PODANY TEKST:

════════════════════

LGP w Predazzo: Zwycięstwo Kokkonena.

  • 2003-08-29 22:29
Akseli Kokkonen okazał się najlepszym zawodnikiem podczas dzisiejszych zawodów. Fin minimalnie wyprzedził Martina Hoellwartha, który skoczył dzisiaj najdalej. Na trzecim miejscu znalazł się drugi Fin, Veli Matti Lindstroem. Wojciech Skupień zajął 13. miejsce.

I seria:

Po wielu perturbacjach związanych z ulewnycm deszczem, na rozbiegu skoczni w Val di Fiemme stanął wreszcie pierwszy zawodnik. Skakanie rozpoczął Andreas Kofler, który ostatnio nie jest w wysokiej formie. Tym razem skoczył jednak nieźle - 121m. Trzeci w kolejności Wojciech Skupień oddał wspaniały skok na odległość 126 m i tym samym pokazał, że jego dobre skoki treningowe nie były przypadkiem. Na szczęście po świetnym skoku Wojtka sędziowie nie zdecydowali się na obniżenie rozbiegu i konkurs potoczył się dalej. Niestety, nasz reprezentant nie cieszył się długo prowadzeniem, gdyż bardzo daleko wylądował Andreas Goldberger. Słynny Goldi osiągnął w swoim skoku odległość 126.6 m. Identyczny pod względem odległości skok oddał Veli-Matti Lindstroem i znalazł się na drugim miejscu.

════════════════════

UDOSTĘPNIONE REKORDY:

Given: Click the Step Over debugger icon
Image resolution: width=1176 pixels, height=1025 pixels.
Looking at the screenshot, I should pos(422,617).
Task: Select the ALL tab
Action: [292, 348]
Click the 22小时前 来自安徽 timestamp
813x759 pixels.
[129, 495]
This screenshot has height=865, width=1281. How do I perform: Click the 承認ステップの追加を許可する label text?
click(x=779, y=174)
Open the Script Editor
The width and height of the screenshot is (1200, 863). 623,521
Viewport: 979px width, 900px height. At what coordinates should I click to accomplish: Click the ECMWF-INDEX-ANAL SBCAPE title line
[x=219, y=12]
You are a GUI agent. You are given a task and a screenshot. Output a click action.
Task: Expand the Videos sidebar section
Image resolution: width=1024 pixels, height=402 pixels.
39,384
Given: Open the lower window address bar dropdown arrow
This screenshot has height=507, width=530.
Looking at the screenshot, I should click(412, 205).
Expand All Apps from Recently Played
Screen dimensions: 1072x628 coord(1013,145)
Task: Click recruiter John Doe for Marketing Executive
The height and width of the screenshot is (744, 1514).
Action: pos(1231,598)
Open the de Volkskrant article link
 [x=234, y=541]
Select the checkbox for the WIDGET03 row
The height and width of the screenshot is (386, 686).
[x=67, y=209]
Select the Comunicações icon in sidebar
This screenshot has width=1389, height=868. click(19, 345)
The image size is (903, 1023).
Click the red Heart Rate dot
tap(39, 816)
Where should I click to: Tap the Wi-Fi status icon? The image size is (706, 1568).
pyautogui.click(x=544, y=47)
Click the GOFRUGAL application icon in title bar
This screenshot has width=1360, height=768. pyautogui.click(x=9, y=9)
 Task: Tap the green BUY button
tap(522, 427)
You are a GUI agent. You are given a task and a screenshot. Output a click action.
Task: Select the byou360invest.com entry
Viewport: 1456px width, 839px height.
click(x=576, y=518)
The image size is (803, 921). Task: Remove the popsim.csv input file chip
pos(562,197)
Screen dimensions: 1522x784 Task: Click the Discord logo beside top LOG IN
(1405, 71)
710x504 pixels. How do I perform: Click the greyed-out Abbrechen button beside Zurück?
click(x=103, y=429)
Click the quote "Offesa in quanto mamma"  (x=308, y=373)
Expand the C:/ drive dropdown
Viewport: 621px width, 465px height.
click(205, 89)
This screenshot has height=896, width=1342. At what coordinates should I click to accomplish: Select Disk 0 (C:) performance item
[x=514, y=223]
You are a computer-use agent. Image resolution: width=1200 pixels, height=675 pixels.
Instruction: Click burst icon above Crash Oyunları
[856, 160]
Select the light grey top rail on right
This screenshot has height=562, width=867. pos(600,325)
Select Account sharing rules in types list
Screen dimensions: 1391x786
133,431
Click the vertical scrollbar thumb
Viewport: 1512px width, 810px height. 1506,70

════════════════════

ZADANIA DO WYKONANIA:
**1)** Zacytuj fragment relacji z konkursu w Predazzo od miejsca ze słowami „Po wielu perturbacjach” aż po słowa „na drugim miejscu.”.
**2)** Streść relację z konkursu w Predazzo w dwóch zdaniach.
Rekordy nie mają żadnego związku z relacją z konkursu w Predazzo.

LISTA ODPOWIEDZI:
**1)**
Po wielu perturbacjach związanych z ulewnycm deszczem, na rozbiegu skoczni w Val di Fiemme stanął wreszcie pierwszy zawodnik. Skakanie rozpoczął Andreas Kofler, który ostatnio nie jest w wysokiej formie. Tym razem skoczył jednak nieźle - 121m. Trzeci w kolejności Wojciech Skupień oddał wspaniały skok na odległość 126 m i tym samym pokazał, że jego dobre skoki treningowe nie były przypadkiem. Na szczęście po świetnym skoku Wojtka sędziowie nie zdecydowali się na obniżenie rozbiegu i konkurs potoczył się dalej. Niestety, nasz reprezentant nie cieszył się długo prowadzeniem, gdyż bardzo daleko wylądował Andreas Goldberger. Słynny Goldi osiągnął w swoim skoku odległość 126.6 m. Identyczny pod względem odległości skok oddał Veli-Matti Lindstroem i znalazł się na drugim miejscu.

**2)** Zawody wygrał Akseli Kokkonen, który minimalnie wyprzedził najdalej skaczącego Martina Hoellwartha, trzeci był Veli Matti Lindstroem, a Wojciech Skupień zajął 13. miejsce. W pierwszej serii, rozpoczętej po perturbacjach związanych z ulewnym deszczem, Skupień skoczył 126 m, lecz prowadzenie odebrał mu Andreas Goldberger skokiem na 126.6 m.